GD

Module 3.2 - Non-Mendelian Genetics

Central Philippine University

College of Medical Laboratory Science

Topic Focus: Non-Mendelian Genetics

Non-Mendelian Genetics

  • Definition: Any inheritance pattern that does not strictly follow Mendelian laws.

    • Law of Segregation (First Law): Maternal and paternal alleles separate during gamete formation and recombine during fertilization.

    • Law of Independent Assortment (Second Law): Alleles for different traits segregate independently during gamete formation.

    • Law of Dominance (Third Law): Dominant alleles can mask the expression of recessive alleles.

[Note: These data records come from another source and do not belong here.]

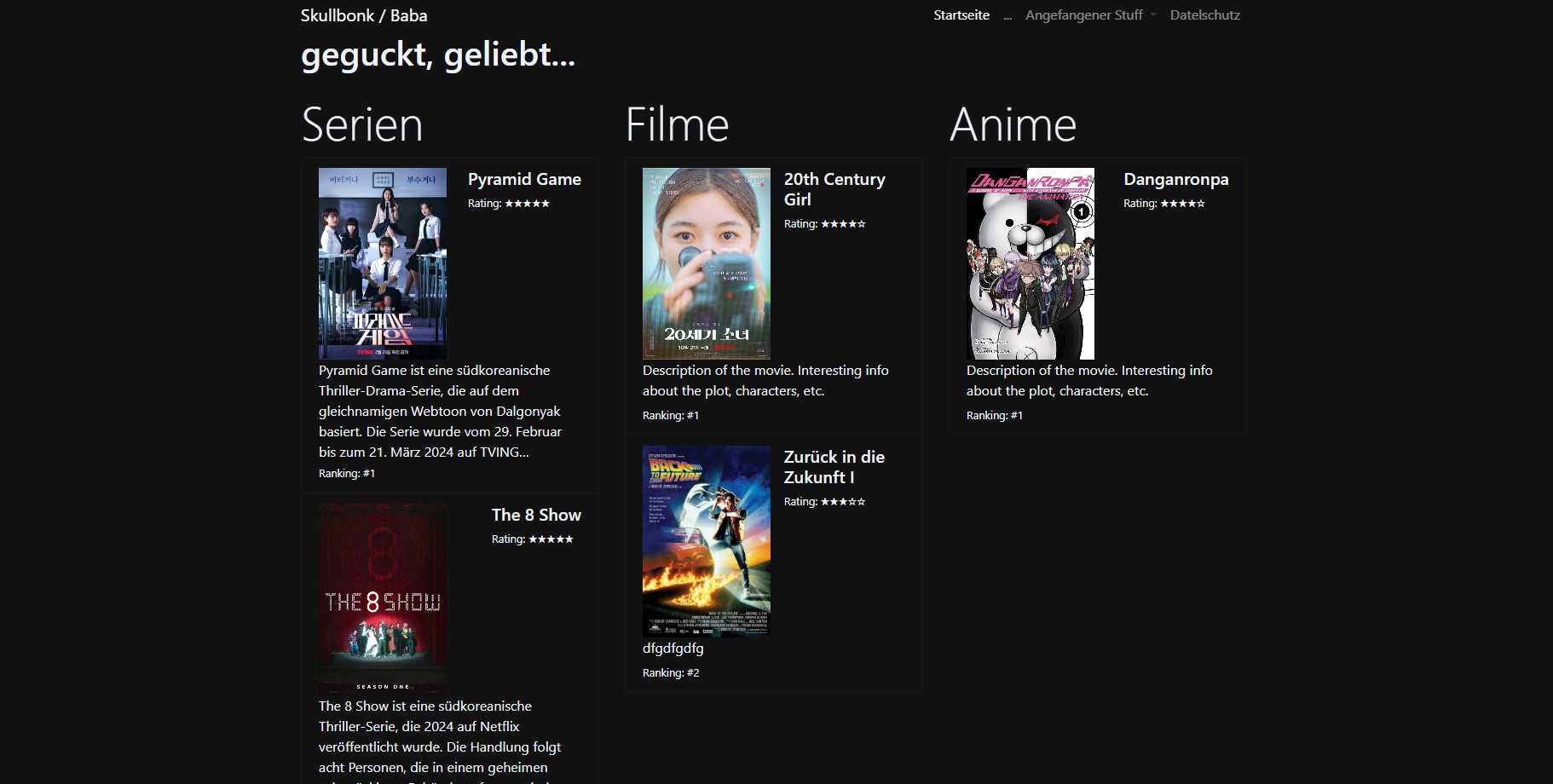Select the Zurück in die Zukunft I title
The height and width of the screenshot is (784, 1553).
click(x=834, y=467)
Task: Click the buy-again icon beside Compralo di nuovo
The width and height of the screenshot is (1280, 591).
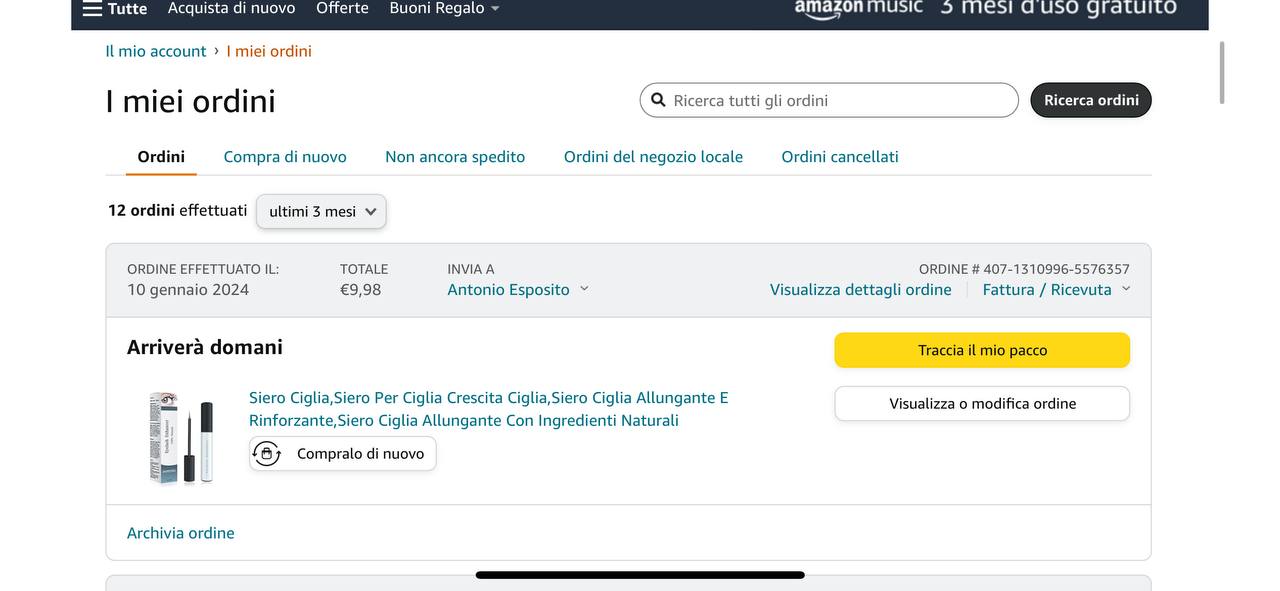Action: [267, 454]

    • Exceptions: Genetic interactions may not adhere to complete dominance or show simultaneous expression.

Complexity of Genetics

  • Observations: Not all predicted traits align with test crosses; Mendel’s laws are foundational but real genetic scenarios are more intricate than Mendel’s pea experiments.

Outline of Topics

I. Alterations to Gene Expression

A. Lethal Alleles

B. Multiple Alleles

C. Incomplete Dominance

D. Codominance

E. Epistasis

F. Penetrance and Expressivity

G. Pleiotropy

H. Genetic Heterogeneity

I. Phenocopy

II. Non-Mendelian Inheritance

A. Extranuclear Inheritance

B. Gene Linkage

C. Sex-linked Traits

I. Alterations to Gene Expression

  • Phenotypes are seldom controlled by single genes alone as suggested by Mendel.

    • Genotypic ratios remain, but various factors impact phenotype.

    • Factors affecting single gene phenotypic ratios include:

      • Lethal Alleles

      • Multiple Alleles

      • Incomplete Dominance

      • Codominance

      • Epistasis

      • Penetrance and Expressivity

      • Pleiotropy

      • Genetic Heterogeneity

      • Phenocopies

A. Lethal Alleles

  • Definition: Genotypes that cause death before reproduction, affecting expected progeny class.

    • Example:

      • Achondroplastic dwarfism

      • Mexican hairless dogs

  • Genotypes for Achondroplasia:

    • AA = lethal, Aa = achondroplasia, aa = normal height

B. Multiple Alleles

  • Genes can present multiple alleles, resulting in various phenotypic outcomes.

    • Example: PKU gene has hundreds of alleles, leading to four variations.

    • CF gene has 1500 alleles with varied effects, such as different health issues.

C. Incomplete Dominance

  • One allele is not completely dominant; both traits blend.

    • Example Cross: RR (Red) x WW (White) yields RW (Pink).

    • Familial hypercholesterolemia:

      • Heterozygote has fewer receptors for LDL cholesterol than homozygotes.

D. Codominance

  • Both alleles are equally expressed in heterozygotes.

    • Example: In certain chicken breeds, black and white feather colors are codominant.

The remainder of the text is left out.